> _Stored records_:
---*---

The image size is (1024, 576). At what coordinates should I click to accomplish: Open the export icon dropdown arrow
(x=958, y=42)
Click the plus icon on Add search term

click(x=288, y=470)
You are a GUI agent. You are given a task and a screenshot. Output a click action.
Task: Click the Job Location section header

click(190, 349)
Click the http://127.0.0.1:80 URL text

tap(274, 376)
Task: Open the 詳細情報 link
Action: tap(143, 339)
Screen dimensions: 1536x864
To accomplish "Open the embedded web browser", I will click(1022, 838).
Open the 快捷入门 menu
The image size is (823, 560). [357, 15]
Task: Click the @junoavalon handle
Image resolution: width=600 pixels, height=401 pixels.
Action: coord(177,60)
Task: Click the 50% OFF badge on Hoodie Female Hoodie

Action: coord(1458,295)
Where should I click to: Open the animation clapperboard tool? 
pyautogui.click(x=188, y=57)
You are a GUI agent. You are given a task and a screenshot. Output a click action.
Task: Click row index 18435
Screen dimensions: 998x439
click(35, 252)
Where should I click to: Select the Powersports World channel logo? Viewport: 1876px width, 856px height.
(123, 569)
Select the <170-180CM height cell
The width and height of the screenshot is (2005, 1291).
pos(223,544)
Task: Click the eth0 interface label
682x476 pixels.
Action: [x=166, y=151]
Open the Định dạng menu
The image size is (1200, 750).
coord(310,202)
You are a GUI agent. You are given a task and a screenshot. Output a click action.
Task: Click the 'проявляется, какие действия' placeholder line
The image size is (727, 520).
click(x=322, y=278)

---*---

> _TASK TO COMPLETE_: Return each line of the records above exactly as it reads.

> _ANSWER TO THIS EXERCISE_:
The image size is (1024, 576). At what coordinates should I click to accomplish: Open the export icon dropdown arrow
(x=958, y=42)
Click the plus icon on Add search term

click(x=288, y=470)
You are a GUI agent. You are given a task and a screenshot. Output a click action.
Task: Click the Job Location section header

click(190, 349)
Click the http://127.0.0.1:80 URL text

tap(274, 376)
Task: Open the 詳細情報 link
Action: tap(143, 339)
Screen dimensions: 1536x864
To accomplish "Open the embedded web browser", I will click(1022, 838).
Open the 快捷入门 menu
The image size is (823, 560). [357, 15]
Task: Click the @junoavalon handle
Image resolution: width=600 pixels, height=401 pixels.
Action: coord(177,60)
Task: Click the 50% OFF badge on Hoodie Female Hoodie

Action: coord(1458,295)
Where should I click to: Open the animation clapperboard tool? 
pyautogui.click(x=188, y=57)
You are a GUI agent. You are given a task and a screenshot. Output a click action.
Task: Click row index 18435
Screen dimensions: 998x439
click(35, 252)
Where should I click to: Select the Powersports World channel logo? Viewport: 1876px width, 856px height.
(123, 569)
Select the <170-180CM height cell
The width and height of the screenshot is (2005, 1291).
pos(223,544)
Task: Click the eth0 interface label
682x476 pixels.
Action: [x=166, y=151]
Open the Định dạng menu
The image size is (1200, 750).
coord(310,202)
You are a GUI agent. You are given a task and a screenshot. Output a click action.
Task: Click the 'проявляется, какие действия' placeholder line
The image size is (727, 520).
click(x=322, y=278)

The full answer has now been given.